You know, you call people who attack the United States terrorists, but what do you call yourself for attacking innocent civilians for trying to stay alive? TERRORISTS! That’s what you are. You are terrorists and I can tell you right now that I hate terrorists. So guess what that means? You are nothing but hypocrites. You can’t call MY mother a criminal or a terrorist for using medical cannabis to stay alive. She’s not harming anyone or attacking anything. She’s fighting for her life, so how the hell is she a criminal!

My mom has tried many prescription drugs and each and every one of them made her severely ill. Prescription medication approved by the Federal Government can cause patients severe side effects and possibly kill them. Medical cannabis hasn’t killed anyone! I am always hearing about recalls on prescription drugs because of the dangerous side effects, yet what deadly side effects does medical cannabis have? NONE!!!

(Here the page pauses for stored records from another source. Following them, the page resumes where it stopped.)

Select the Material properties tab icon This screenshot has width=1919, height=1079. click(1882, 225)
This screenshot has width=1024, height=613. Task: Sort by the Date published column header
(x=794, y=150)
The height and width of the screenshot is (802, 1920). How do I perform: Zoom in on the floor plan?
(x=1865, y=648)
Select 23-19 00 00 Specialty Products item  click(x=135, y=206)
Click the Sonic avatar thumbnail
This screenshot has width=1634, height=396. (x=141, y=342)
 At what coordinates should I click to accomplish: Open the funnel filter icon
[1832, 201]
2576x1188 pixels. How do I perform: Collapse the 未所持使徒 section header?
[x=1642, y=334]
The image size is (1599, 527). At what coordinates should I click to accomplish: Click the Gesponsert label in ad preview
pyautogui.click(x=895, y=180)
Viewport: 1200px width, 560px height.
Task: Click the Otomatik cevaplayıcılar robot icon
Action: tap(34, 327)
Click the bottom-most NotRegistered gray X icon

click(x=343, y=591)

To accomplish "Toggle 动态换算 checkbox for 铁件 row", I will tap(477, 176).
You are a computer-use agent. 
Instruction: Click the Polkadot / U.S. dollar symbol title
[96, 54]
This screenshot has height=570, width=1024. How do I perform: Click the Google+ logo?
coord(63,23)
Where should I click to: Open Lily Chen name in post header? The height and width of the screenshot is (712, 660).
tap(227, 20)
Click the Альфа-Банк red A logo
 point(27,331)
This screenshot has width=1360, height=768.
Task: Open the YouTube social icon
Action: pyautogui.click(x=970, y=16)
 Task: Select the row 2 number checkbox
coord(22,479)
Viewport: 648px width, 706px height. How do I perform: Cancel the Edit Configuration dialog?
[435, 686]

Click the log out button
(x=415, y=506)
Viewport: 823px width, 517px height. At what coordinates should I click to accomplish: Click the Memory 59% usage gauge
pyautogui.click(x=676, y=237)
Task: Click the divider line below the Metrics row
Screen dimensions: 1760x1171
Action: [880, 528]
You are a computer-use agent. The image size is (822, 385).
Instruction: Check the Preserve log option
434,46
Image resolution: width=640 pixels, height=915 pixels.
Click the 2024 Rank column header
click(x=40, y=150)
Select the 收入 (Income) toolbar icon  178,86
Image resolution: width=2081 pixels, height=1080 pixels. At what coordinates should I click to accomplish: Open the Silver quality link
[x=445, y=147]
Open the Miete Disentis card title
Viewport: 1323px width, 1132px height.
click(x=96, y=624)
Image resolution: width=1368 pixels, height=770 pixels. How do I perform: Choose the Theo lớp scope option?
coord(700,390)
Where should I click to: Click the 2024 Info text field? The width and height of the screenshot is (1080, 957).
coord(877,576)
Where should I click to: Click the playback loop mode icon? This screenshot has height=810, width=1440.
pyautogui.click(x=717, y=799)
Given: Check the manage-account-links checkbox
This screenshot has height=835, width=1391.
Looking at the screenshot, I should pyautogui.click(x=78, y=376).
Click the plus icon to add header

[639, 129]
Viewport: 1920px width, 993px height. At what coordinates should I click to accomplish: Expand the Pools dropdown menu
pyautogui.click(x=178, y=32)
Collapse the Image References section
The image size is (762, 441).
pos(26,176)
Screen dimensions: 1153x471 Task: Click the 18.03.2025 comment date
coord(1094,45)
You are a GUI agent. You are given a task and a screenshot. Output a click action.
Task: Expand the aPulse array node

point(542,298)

They say this is the “Land of the Free.” How is it the land of the free when we have you TELLING US what to do with our bodies? Last time I checked, you don’t own our bodies. I can tell you that I am going to do whatever I want to my body because it’s mine and not yours, and NO ONE OWNS IT BUT ME!

I am going to do what I can to stand by my mom. I look at the flag and see nothing but hypocrisy. You are waging war against innocent civilians. You need to stay out of our private lives and let us do what we need to do to stay healthy and alive. We American citizens have the right to use whatever medication works to ease our pain and keep us alive. If it weren’t for medical cannabis I would have grown up without a mother. My mom is a mother who cares for her children and her life. I don’t see any harm or terrorism in that. So take a good long look at yourself and stay away from innocent civilians. All you are doing is causing a civil war against sick Americans, and in THAT war I will fight to protect my mother.”